Gambler’s Ruin
A gambler starts with $i and bets $1 each round, winning with probability p. The game ends at $0 (ruin) or $N (target). Even a tiny house edge dramatically shifts the odds toward ruin.
How it works
The Gambler’s Ruin is one of the oldest problems in probability theory, studied by Pascal, Huygens, and Bernoulli. A gambler starts with $i and repeatedly bets $1 on a coin flip, winning with probability p and losing with probability q = 1 − p. The game ends when the gambler either goes broke ($0) or reaches a target ($N).

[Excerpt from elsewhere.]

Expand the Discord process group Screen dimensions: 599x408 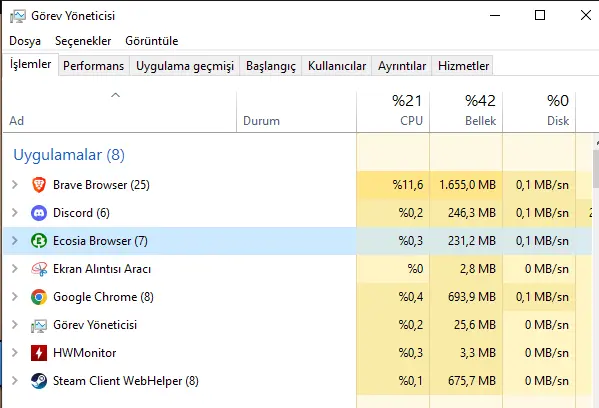click(15, 213)
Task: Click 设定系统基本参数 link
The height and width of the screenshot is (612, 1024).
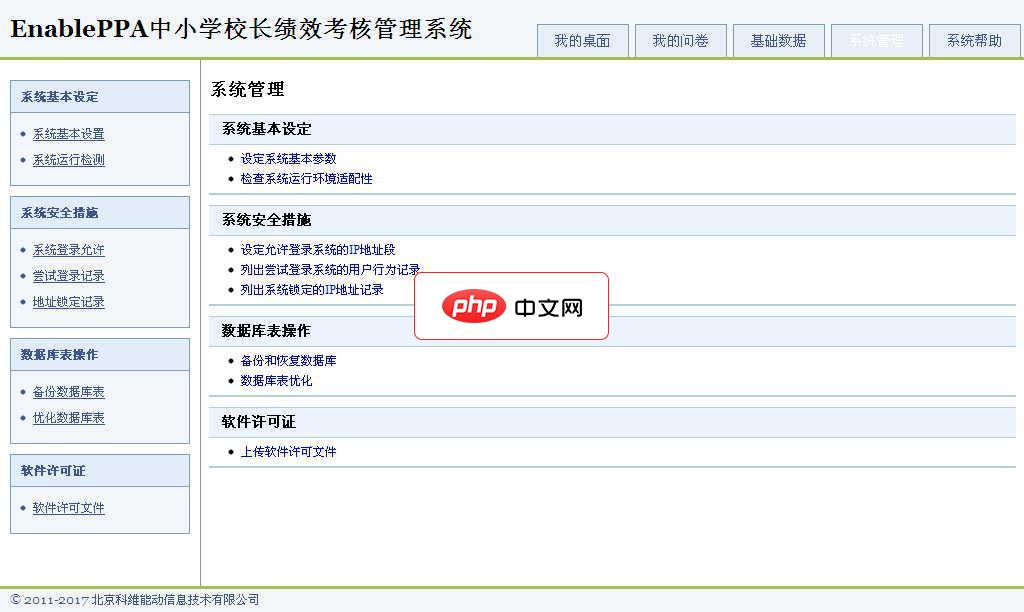Action: coord(288,157)
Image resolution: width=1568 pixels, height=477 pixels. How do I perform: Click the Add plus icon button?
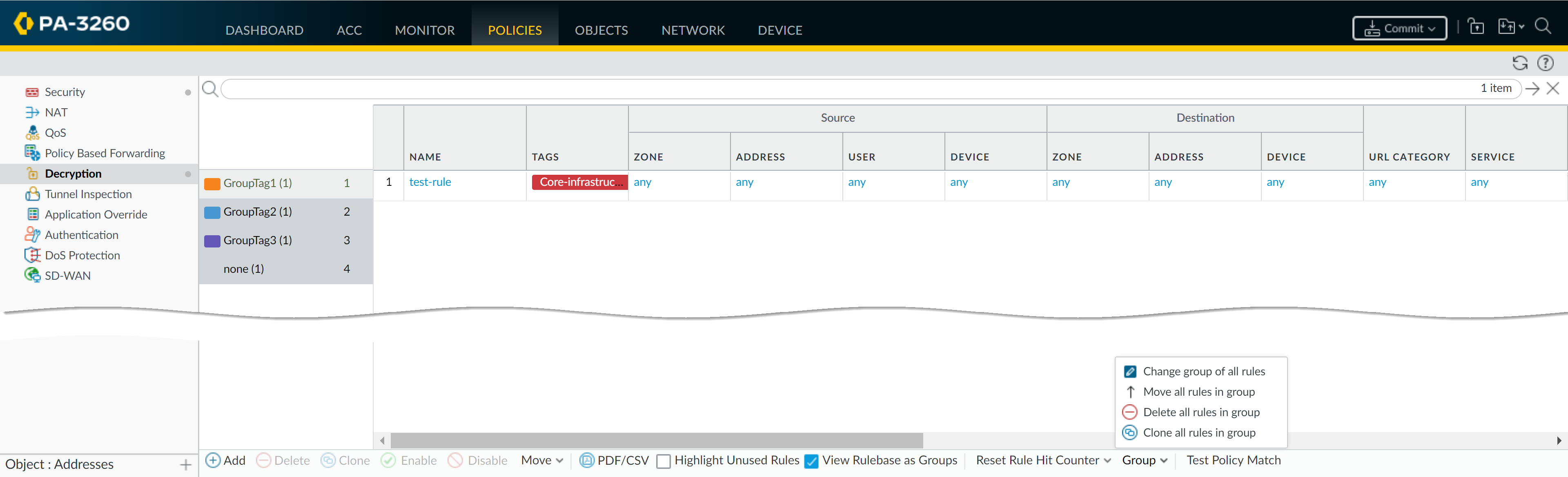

When the game is fair (p = 0.5), the probability of ruin is simply (N − i)/N. With starting money $10 and target $25, there is a 60% chance of ruin. But when the game is even slightly unfair — say p = 0.49 — the ruin probability jumps dramatically. The formula uses the ratio q/p; when q > p, this ratio exceeds 1, and the exponential terms make ruin almost certain for large N.
This has profound implications for real-world gambling. Even a 1% house edge (p = 0.49) means that the longer you play, the more certain your ruin becomes. A player who starts with $10 and wants to reach $25 at a game with p = 0.49 will go broke about 67% of the time. Increase the target to $100 and the ruin probability exceeds 99%. The house always wins not because of any single bet, but because the mathematics of random walks with drift guarantee it over time.
The batch simulation lets you verify these theoretical predictions empirically. Run 1000 simulations and compare the observed ruin rate with the formula. The agreement is typically excellent, illustrating one of the most elegant connections between theory and experiment in probability.